6)4℃，800×g离心3min，去掉含有抗体的上清，使用预冷的2％FBS洗涤细胞3次；

7)使用200μL预冷的2％ FBS重悬细胞，准备相应数目的1.5mL EP管，每个EP管中加入300μL预冷的2％ FBS，将对应的样品分别转移至EP管中，放置于冰上，进行流式分析。

8)细胞表面结合抗体内化水平计算：

tx时间点MFI％＝37℃孵育样本MFI/4℃孵育对照样本MFI

tx时间点的内化百分比＝100％-tx时间点MFI％

结果如图12和表10所示：

表10

根据实验数据可知，除Ph-1-F11、252-1-B03与细胞株基本不结合外；其余抗体均具有内吞效果，且Ph-3-A7、Ph-3-H7、Ph-1-A03、Ph-2-C02、Ph-2-C03、Ph-2-E05、Ph-2-E10抗体内吞效果好，其中Ph-2-E10抗体内吞效果与阳性抗体相当。

14.候选抗体亲和力检测

1)使用ForteBio OCTET R2仪器测定抗体亲和力，使用SA传感器固化Biotin-Human TSLP(R127A,R130A)-C-His，固化浓度为5μg/mL，固化时间为60s。
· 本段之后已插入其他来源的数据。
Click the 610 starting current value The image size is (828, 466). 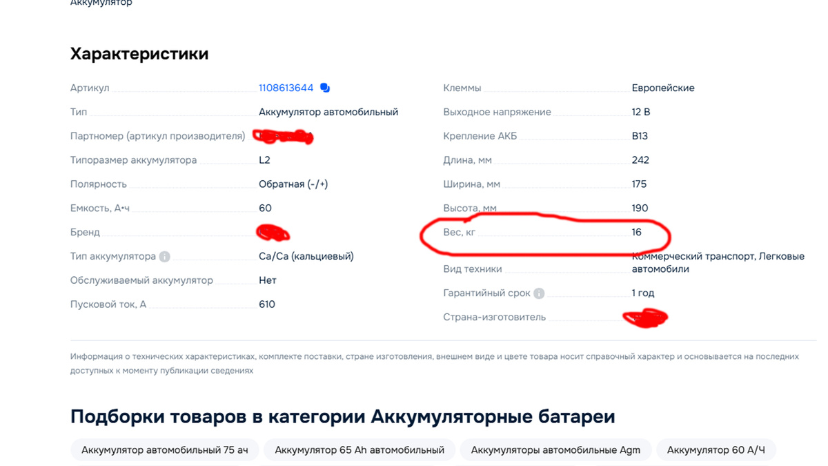click(266, 304)
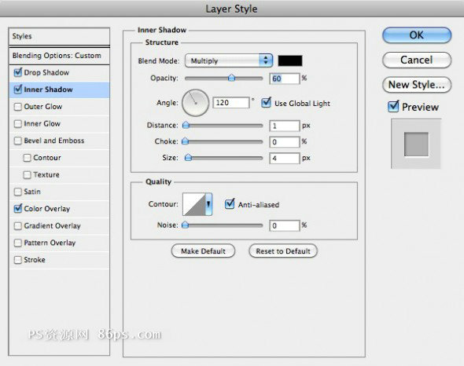Toggle the Preview checkbox
Viewport: 464px width, 366px height.
[x=393, y=107]
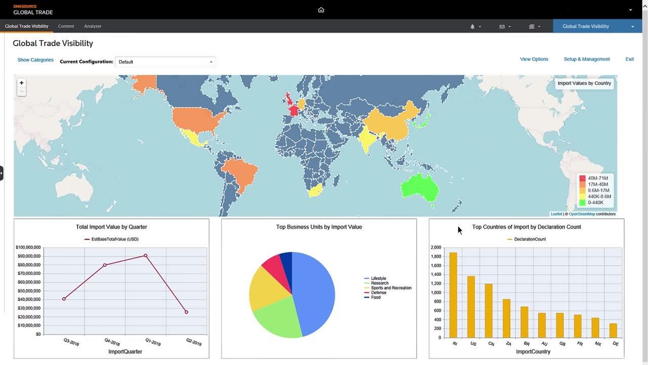Open the Current Configuration Default dropdown
The image size is (648, 365).
click(x=165, y=62)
2)缓冲液为PBST(PBS+0.02％tween20)，候选抗体稀释至5，2.5，1.25，0.625，0.3125，0nM。

3)亲和力检测：平衡60s，结合180s，解离180s，检测温度25℃。

4)使用ForteBio OCTET R2系统进行动力学表征分析。

检测结果如图13所示，可以看出，Ph-2-C03、Ph-3-A7、Ph-3-H7、Ph-2-B3、Ph-2-E05、Ph-2-E10均具有良好的亲和力。

15.候选抗体表位鉴定

包被hSEZ6(阳性抗体)(1μg/mL)；一抗：SEZ6候选抗体(终浓度10μg/mL，3倍梯度稀释7个点)，50μL/孔，与Biotin-SEZ6-His抗原(终浓度1μg/mL)，50μL/孔，37℃共孵育30min后一起加入包被的板子中，37℃孵育30min。二抗：HRP-Streptavidin(1:10000稀释)，检测候选抗体与阳性抗体是否为相同表位。

结果如表11和12所示。

表11

表12

由上述结果可知，筛选得到的候选抗体与阳性抗体均为不同表位。

以上已经描述了本发明的各实施例，上述说明是示例性的，并非穷尽性的，并且也不限于所披露的各实施例。在不偏离所说明的各实施例的范围和精神的情况下，对于本技术领域的普通技术人员来说许多修改和变更都是显而易见的。

Claims (10)

1.一种抗SEZ6纳米抗体或抗原结合片段，其特征在于，其包含三个互补决定区CDR1、CDR2和CDR3；其中，所述抗SEZ6纳米抗体或抗原结合片段具有以下任意一种的CDR序列特征：

(1)CDR1、CDR2、CDR3的氨基酸序列分别为SEQ ID NO：1、SEQ ID NO：7、SEQ ID NO：13所示的序列；

(2)CDR1、CDR2、CDR3的氨基酸序列分别为SEQ ID NO：2、SEQ ID NO：8、SEQ ID NO：14所示的序列；

(3)CDR1、CDR2、CDR3的氨基酸序列分别为SEQ ID NO：3、SEQ ID NO：9、SEQ ID NO：15所示的序列；

(4)CDR1、CDR2、CDR3的氨基酸序列分别为SEQ ID NO：4、SEQ ID NO：10、SEQ ID NO：16所示的序列；

(5)CDR1、CDR2、CDR3的氨基酸序列分别为SEQ ID NO：5、SEQ ID NO：11、SEQ ID NO：17所示的序列。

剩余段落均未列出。